I have implemented in Matlab using this function

function [d] = e_optimality(Uk, s, sigma)
%% E-OPTIMALITY DESIGN CRITERION, CONVEX RELAXATION
%   
%       OUTPUT: sampling_set= vector with ordered sampling
%       set
%
%       INPUT: Uk= NxK Laplacian eigenvector in the selected band
%              s= number of samples
%              sigma: entry noise matrix

N= size(Uk,1);
Sigma= diag(sigma*ones(N,1))
Sigma_inv= inv(Sigma);


cvx_begin
variable d(N)
D= diag(d)
B= Uk'*Sigma_inv* D*Uk;
minimize -lambda_min(B)
subject to
           d*ones(N,1)==s;
           0<=d<=1;
cvx_end

Unfortunately, when launghing the function I have the following error:

One or more output arguments not assigned during call to "varargout".

Error in minimize (line 14)
    x = evalin( 'caller', sprintf( '%s ', varargin{:} ) );

Error in e_optimality (line 20)
    minimize -lambda_min(B)

It seems to be the minimize -lambda_min in CVX causing the problem. What could it be?
Thank you


(Mark L. Stone) #2

Did you actually look at what CVX produced?

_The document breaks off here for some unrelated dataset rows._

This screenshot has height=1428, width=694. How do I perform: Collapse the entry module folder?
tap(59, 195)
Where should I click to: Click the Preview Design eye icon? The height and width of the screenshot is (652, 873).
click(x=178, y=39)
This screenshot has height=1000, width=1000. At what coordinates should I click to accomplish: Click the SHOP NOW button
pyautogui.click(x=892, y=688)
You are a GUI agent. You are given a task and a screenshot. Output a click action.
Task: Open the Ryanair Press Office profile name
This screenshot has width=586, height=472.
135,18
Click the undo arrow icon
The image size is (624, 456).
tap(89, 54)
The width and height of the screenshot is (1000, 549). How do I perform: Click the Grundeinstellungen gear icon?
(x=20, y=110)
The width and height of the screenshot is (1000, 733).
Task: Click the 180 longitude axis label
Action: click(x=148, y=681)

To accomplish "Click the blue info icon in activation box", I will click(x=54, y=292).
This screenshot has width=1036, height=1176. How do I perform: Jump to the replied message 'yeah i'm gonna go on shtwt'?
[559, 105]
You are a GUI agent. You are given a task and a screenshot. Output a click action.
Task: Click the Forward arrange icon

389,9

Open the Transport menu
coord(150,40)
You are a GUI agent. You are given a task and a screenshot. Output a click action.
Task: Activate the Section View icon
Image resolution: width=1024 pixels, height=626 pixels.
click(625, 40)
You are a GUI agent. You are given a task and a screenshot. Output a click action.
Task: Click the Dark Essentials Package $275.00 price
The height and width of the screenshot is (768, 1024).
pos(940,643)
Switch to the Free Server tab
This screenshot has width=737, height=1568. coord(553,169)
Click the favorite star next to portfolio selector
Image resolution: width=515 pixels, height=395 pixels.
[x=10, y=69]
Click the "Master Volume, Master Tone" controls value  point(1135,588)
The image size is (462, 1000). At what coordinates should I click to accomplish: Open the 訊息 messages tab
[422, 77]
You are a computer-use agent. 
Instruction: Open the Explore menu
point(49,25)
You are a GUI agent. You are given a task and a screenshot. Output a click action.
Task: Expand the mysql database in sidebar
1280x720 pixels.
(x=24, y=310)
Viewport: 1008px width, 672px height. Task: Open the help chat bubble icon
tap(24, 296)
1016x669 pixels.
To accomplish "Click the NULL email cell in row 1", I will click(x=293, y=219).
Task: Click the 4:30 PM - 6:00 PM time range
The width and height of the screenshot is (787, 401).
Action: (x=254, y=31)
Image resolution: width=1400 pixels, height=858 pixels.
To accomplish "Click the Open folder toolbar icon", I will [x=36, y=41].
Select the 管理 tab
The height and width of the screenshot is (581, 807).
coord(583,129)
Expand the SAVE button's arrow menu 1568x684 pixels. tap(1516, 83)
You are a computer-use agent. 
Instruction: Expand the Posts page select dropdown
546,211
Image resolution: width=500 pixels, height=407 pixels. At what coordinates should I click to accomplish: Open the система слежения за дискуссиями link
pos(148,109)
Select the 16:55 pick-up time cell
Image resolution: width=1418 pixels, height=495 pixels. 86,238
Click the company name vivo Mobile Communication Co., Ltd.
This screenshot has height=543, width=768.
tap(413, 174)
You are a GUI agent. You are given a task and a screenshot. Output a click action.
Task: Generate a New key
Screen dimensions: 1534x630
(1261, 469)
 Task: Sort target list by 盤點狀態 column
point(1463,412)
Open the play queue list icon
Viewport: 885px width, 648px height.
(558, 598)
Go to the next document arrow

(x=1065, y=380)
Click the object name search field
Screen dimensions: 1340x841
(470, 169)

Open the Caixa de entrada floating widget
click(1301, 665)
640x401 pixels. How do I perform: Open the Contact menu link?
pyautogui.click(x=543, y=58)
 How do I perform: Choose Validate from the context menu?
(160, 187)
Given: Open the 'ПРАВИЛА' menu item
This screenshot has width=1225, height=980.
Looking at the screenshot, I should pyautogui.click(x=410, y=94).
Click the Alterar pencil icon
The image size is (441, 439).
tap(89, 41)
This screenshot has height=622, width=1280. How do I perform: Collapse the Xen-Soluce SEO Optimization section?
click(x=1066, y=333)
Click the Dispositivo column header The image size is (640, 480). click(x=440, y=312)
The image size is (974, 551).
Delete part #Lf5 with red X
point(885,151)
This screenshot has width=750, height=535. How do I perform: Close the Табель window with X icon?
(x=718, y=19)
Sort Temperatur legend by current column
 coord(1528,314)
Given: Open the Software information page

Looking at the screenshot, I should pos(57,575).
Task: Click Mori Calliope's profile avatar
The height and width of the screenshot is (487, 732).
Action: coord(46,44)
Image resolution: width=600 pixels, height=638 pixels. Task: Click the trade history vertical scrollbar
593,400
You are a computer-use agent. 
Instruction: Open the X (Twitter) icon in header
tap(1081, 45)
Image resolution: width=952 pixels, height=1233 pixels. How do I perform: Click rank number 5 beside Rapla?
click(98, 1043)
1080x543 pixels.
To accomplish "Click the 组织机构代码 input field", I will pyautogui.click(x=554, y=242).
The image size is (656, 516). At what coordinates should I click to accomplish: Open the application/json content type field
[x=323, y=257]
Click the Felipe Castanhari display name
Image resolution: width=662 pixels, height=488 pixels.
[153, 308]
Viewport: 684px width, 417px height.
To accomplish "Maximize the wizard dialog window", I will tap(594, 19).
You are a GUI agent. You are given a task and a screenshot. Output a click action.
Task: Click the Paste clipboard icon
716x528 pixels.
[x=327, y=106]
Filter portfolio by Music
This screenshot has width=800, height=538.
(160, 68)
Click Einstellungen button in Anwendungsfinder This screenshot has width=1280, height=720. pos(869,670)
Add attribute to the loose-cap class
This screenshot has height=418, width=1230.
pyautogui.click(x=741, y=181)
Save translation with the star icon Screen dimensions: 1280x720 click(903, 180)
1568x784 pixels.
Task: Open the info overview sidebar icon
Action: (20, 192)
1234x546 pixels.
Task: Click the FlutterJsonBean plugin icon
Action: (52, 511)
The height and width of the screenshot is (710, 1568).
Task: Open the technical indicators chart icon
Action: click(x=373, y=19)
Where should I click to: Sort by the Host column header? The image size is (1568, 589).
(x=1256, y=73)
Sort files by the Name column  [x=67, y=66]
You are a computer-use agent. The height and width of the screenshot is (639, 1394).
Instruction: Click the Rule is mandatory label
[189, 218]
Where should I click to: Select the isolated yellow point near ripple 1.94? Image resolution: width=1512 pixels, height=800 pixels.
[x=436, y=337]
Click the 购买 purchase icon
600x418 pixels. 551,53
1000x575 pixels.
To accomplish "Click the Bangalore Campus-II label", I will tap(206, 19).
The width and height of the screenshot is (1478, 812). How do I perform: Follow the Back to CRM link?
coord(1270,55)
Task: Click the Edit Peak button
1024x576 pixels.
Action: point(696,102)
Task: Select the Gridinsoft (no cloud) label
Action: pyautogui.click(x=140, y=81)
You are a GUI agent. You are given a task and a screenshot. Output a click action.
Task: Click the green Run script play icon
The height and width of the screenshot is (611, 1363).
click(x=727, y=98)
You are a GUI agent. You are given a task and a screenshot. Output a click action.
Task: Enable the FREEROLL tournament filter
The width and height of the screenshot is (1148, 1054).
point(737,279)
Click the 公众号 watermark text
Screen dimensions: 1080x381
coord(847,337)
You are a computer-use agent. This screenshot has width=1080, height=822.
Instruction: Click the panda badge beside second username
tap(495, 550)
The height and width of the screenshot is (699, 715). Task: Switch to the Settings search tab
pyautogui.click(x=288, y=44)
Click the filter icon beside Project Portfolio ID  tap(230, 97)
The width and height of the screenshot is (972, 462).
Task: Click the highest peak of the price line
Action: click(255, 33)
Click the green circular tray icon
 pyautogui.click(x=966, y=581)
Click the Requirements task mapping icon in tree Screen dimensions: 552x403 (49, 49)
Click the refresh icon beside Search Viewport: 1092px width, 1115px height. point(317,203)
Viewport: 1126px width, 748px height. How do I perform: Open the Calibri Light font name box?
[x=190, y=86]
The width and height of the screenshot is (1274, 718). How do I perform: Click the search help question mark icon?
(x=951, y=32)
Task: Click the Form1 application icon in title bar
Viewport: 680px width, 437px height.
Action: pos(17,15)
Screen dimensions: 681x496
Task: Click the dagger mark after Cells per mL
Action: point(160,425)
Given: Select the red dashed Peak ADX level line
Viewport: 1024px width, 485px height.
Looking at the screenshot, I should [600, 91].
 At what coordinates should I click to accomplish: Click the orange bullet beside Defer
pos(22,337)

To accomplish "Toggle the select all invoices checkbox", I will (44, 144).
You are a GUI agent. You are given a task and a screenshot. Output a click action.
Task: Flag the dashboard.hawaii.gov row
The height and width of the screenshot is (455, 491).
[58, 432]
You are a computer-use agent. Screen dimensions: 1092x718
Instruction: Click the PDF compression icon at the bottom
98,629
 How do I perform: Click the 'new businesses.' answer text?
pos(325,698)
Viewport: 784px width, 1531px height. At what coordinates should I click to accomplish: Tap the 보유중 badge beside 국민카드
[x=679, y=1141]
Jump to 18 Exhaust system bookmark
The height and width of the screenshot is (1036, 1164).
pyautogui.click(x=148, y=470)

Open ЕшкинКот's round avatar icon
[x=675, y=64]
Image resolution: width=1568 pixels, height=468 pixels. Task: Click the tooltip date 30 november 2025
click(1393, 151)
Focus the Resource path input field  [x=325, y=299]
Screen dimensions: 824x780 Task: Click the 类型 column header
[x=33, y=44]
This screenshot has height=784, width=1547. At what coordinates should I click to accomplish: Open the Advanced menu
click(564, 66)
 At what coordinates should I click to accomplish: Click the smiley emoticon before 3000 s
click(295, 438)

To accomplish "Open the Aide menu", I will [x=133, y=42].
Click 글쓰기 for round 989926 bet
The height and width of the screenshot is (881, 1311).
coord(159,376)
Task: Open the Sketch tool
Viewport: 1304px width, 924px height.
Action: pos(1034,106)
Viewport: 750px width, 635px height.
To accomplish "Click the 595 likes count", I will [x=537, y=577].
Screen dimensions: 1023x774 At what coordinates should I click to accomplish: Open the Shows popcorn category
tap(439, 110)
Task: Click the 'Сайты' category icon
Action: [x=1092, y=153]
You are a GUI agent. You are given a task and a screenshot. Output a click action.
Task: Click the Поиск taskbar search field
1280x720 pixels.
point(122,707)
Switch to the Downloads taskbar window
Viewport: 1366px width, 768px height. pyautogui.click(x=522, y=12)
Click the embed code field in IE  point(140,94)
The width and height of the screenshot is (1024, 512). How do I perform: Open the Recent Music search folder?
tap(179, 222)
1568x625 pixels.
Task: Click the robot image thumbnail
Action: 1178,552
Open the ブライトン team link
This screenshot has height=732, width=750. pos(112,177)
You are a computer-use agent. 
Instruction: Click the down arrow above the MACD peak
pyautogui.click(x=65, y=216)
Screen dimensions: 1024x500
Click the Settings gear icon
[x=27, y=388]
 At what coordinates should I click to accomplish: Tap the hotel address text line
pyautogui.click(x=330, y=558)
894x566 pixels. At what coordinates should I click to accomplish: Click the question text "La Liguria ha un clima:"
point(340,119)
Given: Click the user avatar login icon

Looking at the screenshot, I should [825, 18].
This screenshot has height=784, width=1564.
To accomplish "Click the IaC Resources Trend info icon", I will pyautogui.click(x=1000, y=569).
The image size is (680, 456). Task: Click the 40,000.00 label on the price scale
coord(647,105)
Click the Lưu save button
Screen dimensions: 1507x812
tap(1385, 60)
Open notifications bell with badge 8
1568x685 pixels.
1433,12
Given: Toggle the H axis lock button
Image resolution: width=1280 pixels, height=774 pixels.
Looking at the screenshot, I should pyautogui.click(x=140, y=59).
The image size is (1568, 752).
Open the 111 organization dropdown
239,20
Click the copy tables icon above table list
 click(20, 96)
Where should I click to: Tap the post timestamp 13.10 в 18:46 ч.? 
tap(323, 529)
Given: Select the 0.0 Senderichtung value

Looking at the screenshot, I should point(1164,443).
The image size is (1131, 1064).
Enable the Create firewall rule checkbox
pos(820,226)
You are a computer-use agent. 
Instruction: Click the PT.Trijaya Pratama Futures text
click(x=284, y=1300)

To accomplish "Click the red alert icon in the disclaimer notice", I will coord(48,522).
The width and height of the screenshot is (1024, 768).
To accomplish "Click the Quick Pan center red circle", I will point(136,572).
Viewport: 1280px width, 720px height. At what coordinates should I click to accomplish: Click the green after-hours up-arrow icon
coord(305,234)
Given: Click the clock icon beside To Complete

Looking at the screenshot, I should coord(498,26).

CVX accepted my minimize -lambda_min(B) statement.

Your statement
d*ones(N,1)==s
is erroneous because variable d(N) makes d an N by 1 vector (not 1 by N), so it is not conformal with ones(N,1). So either change it to d'*ones(N,1) or ones(1,N)*d or variable d(1,N) or, more simply. if you can get into the MATLAB mentality and away from the Boyd and Vandenberghe book convention, just use sum(d) == s.


(Alberto) #3

Sure, you are right. Anyway, the error persists… the code stops when arriving to the objective function…


(Mark L. Stone) #4

Please show the complete output from cvx_version , provide a complete reproducible example complete with all input data, as well as all CVX output. Please make the example as small in size as possible, and simplify, if possible, such as not wrapping the CVX code in a MATLAB function, provided that the simplified version still exhibits the error.